Today the U.S. Secretary of the Interior Ryan Zinke announced a new draft proposal for opening up offshore oil and gas exploration. As proposed, the new five-year plan would make several major changes. They include:

  • Over 98 percent of undiscovered, technically recoverable oil and gas resources in federal offshore areas would be allowed to be considered for exploration and potential development
  • The number of lease sales proposed (47) would be the largest in U.S. history
  • Lease sales are proposed for 25 of the 26 planning areas of the Outer Continental Shelf (OCS) — none are proposed for the North Aleutian Basin Planning Area off Alaska
  • Nine lease sales are proposed for the Atlantic region, where there have been no sales since 1983 (and none planned)
  • Three of those are proposed for the mid-Atlantic, off the coast of North Carolina and Virginia, starting in 2020

The issue is of keen interest in North Carolina, where the potential for offshore recovery is significant. The Bureau of Ocean Energy Management (BOEM) under the Obama administration had estimated that the mid-Atlantic OCS holds about 2.4 billion technically recoverable barrels of oil and 2.34 trillion technically recoverable cubic feet of natural gas.

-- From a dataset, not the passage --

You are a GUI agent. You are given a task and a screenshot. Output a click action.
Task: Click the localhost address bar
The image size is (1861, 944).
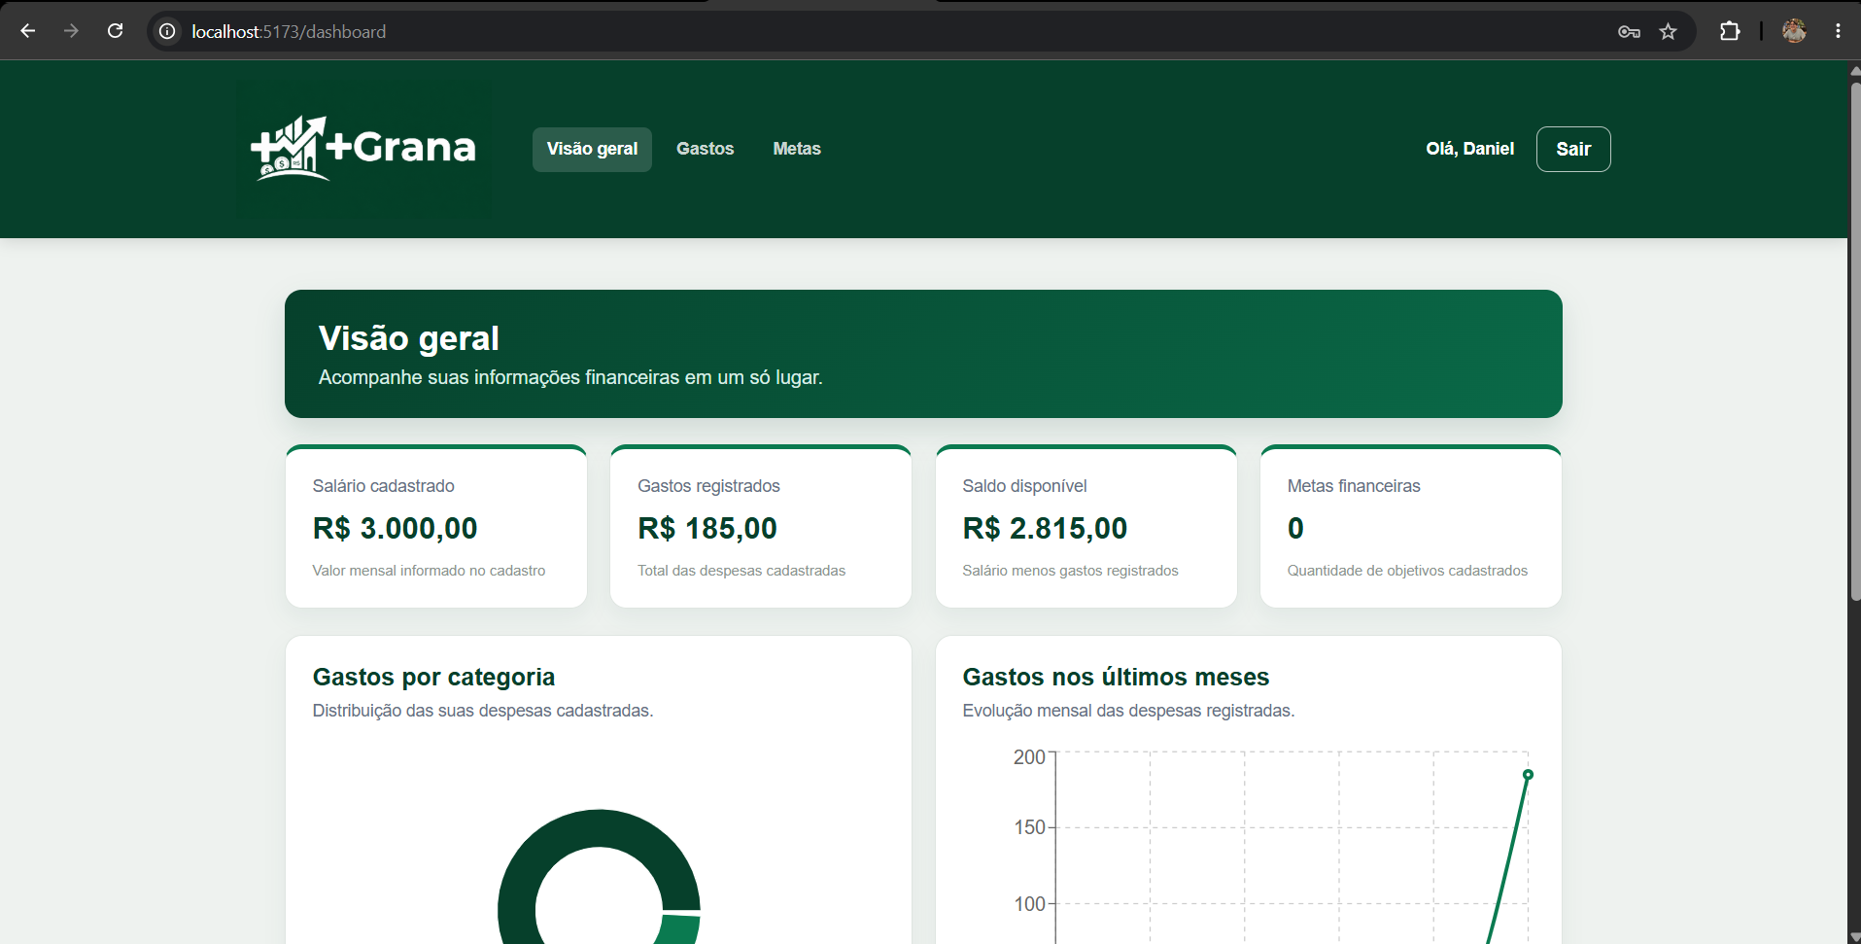pos(875,31)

Those reserves are thought to be some distance from the shores. Old energy industry surveys estimated those reserves to be at least 40 miles off the coast, going out to about 100 miles.

Obama’s sudden reversal

In 2016, President Barack Obama reneged on his promise to allow oil and gas exploration in the Atlantic region, which was to be part of his stated “all-of-the-above” approach toward domestic energy production. Instead, in a stark election-year reversal, his administration’s final five-year plan put 94 percent of the OCS off-limits from leasing.

On March 28, 2017, President Donald Trump issued an executive order requiring executive departments and agencies to identify and appropriately address existing regulations that “unduly burden the development of domestic energy resources.” A month later, Trump issued a follow-up executive order to “encourage energy exploration and production, including on the Outer Continental Shelf.”

Today’s action is part of the U.S. Department of the Interior’s ongoing response to those orders.

BOEM will hold a public meeting in Raleigh on February 26 to take comments on the proposal.